Planning Your Writing: 3. Seeking Help
By Norma J Hill (aka Pen and Paper Mama) © 2021

In our previous series for writers, we discussed and provided worksheets for “Self Exploration For Writers,” “Your Writing Life,” and “Author Considerations Beyond Just Writing.” In this new series, “Planning Your Writing,” we will explore:

  1. Research
  2. Target Audience, Genre, and Purpose
  3. Seeking Help
  4. Useful Planning Documents
  5. Style Guides & Manuals
  6. Developing Creativity and Story Skills
  7. Personal Style Sheet

At the end of each post in the series, there is a link to a downloadable and printable PDF copy on which you can write your responses. Put them in a binder or Duotang-type report folder (you can continue to add to your binder from the previous series). Then, periodically along your writing journey, return to your answers, read what you noted previously, and add new thoughts and experiences. Through this process, you’ll end up with a wonderful record of your writer’s journey.

3. Seeking Help

If you’re new to writing, or if you’re writing in a language for which you have some difficulties, or if you are attempting to write in a genre, subject area, or a writing format you have little experience with, you may need to seek some help. What kinds?

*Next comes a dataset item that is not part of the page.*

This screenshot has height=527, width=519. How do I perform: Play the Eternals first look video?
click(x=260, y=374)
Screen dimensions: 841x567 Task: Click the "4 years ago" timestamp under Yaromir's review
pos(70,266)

Before you start writing, consider getting advice from a writing coach (a tutor and guide who may help with an entire manuscript or with certain aspects of writing and publishing)—or perhaps even get help from a co-author (writes a manuscript together with an author; both are listed as the authors) or ghostwriter (does the writing of a manuscript, based on the author’s notes and guidance related to the story or nonfiction information and research; is not listed as an author). Be sure your helper is experienced in your genre, subject, and/or format. What writing issues do you need help with? Which of these kinds of helpers would be most useful to you?      
If you have already gone ahead and written your first draft, and then realize after reading it through that you have major writing issues, you may wish to seek out one of the above helpers before you carry on with self-editing. Another helper at this point could be a big picture editor, such as a Developmental editor (to help you get organized and started) or a Substantive/Structural editor (to help you with structural issues like plot arc, characterization, and so on). Would any of these helpers be useful for your project? Which one(s)? Why?      

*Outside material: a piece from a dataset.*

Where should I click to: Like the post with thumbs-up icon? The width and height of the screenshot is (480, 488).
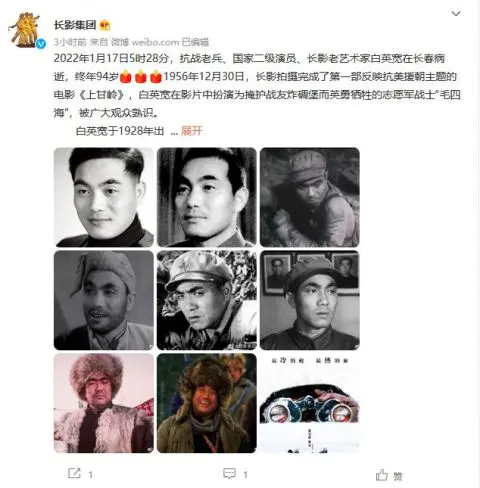[x=382, y=475]
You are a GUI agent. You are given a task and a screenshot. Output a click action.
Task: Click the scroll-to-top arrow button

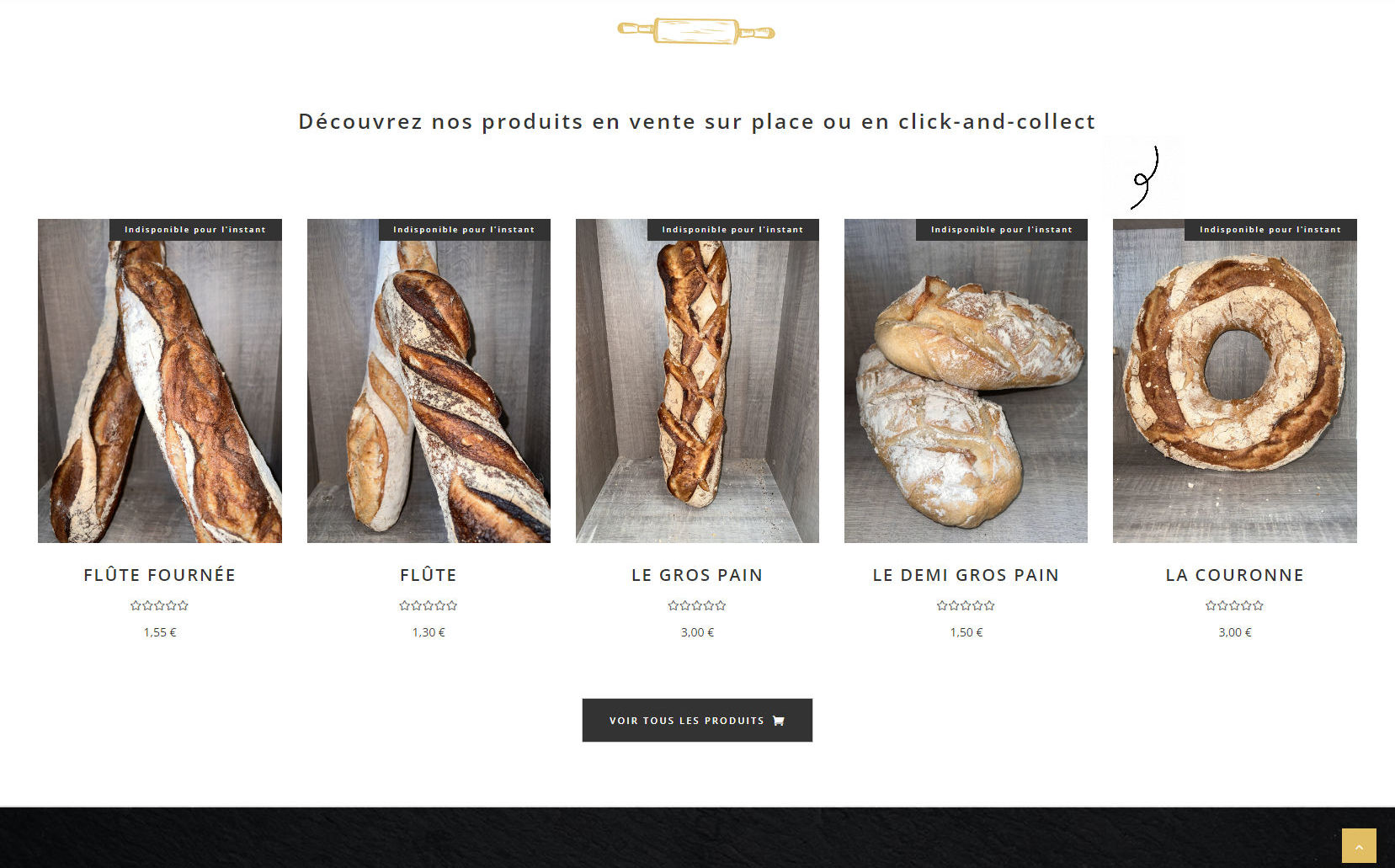[x=1359, y=845]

Line editors and proofreaders come later in the writing process, after you have done a first draft, and then self-edited by making revisions yourself, as well as seeking help from other writers (perhaps from your local writers’ group or a writers’ feedback group), and from beta-readers. (You can learn more about all these different kinds of helpers by checking out the articles listed in my website: https://normajhill.com/writing-and-editing-articles/ ). Alternatively, instead of seeking out one of the helpers listed above, you may take a break from your writing and take lessons to improve your writing skills before self-editing. Here are some suggestions to improve your writing craft/skills:

Read widely from successfully written books or publications in your genre, subject area, and/or format. Analyze what has made these writings so well accepted. Consider how your writing skills compare to them. Learn from them and integrate those skills into your own work. What books (or other written materials) have you read that you really admire?      
Study books and resources about writing skills and craft. Borrow a variety of books from your local library and skim through them. Ask the librarian for suggestions (be prepared to explain what you need help with). Choose a few that seem really helpful for your own needs and purchase them to start your own writer’s library. List here the books and resources you want to put in your own library:      
Attend conferences and workshops and/or take courses that focus on your own writing needs. Do some research and list potential conferences, workshops, and courses you would like to take:      
Check out reputable websites and blogs about writing. “Follow” those that you find helpful, and if they have email newsletters, sign up for those, too. Also check out writing groups, either local face-to-face meeting groups and feedback groups, or online groups (there are many good ones on Facebook, for example), and join ones that focus on your kinds of writing needs. Also, try to find a writing mentor/friend who can help and encourage you over time.  

Putting your notes into practice:

Continue to educate yourself. Keep on learning and practicing. Writing is a skill that you should strive to improve on throughout your life. Every time there is something you don’t understand in the writing, editing, and publishing parts of the process, look it up or ask someone who can help you. Don’t expect your helpers to do your writing for you (even a ghostwriter requires you to be involved with providing basic information and direction), and don’t expect your editor(s) to just go ahead and “fix” your writing. Instead, learn from every helper and apply what you learn from them, so that you become a better writer yourself.